What is actually happening.

The operational tax is hidden, unmeasured, and unevenly distributed. Three teams of nine handle 70% of incidents because they own the most coupled services. The alerting stack converts noise into pages because no one is empowered to decide what is and isn't worth waking someone for. Deploys grow because deploys feel risky — which makes them riskier.

The incidents are not the problem. The system's inability to learn from them is.
05 / Recommendations

What we would change, in priority order.

1. Establish a paging severity bar, owned by the platform team.

Define what is worth paging a human for. Tune everything below the bar to a Slack channel.

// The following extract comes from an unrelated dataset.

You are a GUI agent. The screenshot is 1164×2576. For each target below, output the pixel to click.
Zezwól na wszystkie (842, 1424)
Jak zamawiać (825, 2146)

Expect a 40–60% reduction in pages within a quarter.

2. Run an incident retrospective on the retrospectives.

Quarterly review of all post-mortems in aggregate. Find the recurring patterns. Fund the structural fixes. Assign an owner for the patterns themselves, not just for individual incidents.

3. Move toward smaller, more frequent deploys.

Target median deploy size of eight PRs within a quarter. This requires deploy automation work and trunk discipline; we recommend dedicating one platform engineer to it for two quarters.

4. Account for operational load in delivery planning.

Each team budgets explicit operational capacity (we suggest 20% baseline, more for high-load teams). Teams that consistently exceed budget surface a structural problem to leadership rather than absorbing it silently.

5. Rotate operational ownership of shared services.

The three teams currently absorbing operational tax should not own this load permanently. Build a rotation that distributes operational burden across the broader engineering organization over twelve months.

06 / The first ninety days

A sequenced plan.

Weeks 1–2.

Convene a small group — head of platform, two senior engineers, SRE lead — to draft the paging severity bar. Begin tuning the worst-offending alerts immediately.

Weeks 3–4.

Run the first quarterly retrospective-of-retrospectives. Identify the top three recurring failure patterns. Name an owner for each.

Weeks 5–8.

Begin deploy automation work. Pilot smaller deploys with two volunteer teams. Introduce explicit operational capacity into one team's planning.

Weeks 9–12.

Measure paging rate, mean time to acknowledge, deploy frequency, deploy size, and rollback rate. Re-evaluate the alerting bar with real data.

Expected outcome: 40–60% reduction in pages, 30–50% reduction in unplanned operational work, and stabilization of deploy frequency within ninety days. We would rather promise less and observe more.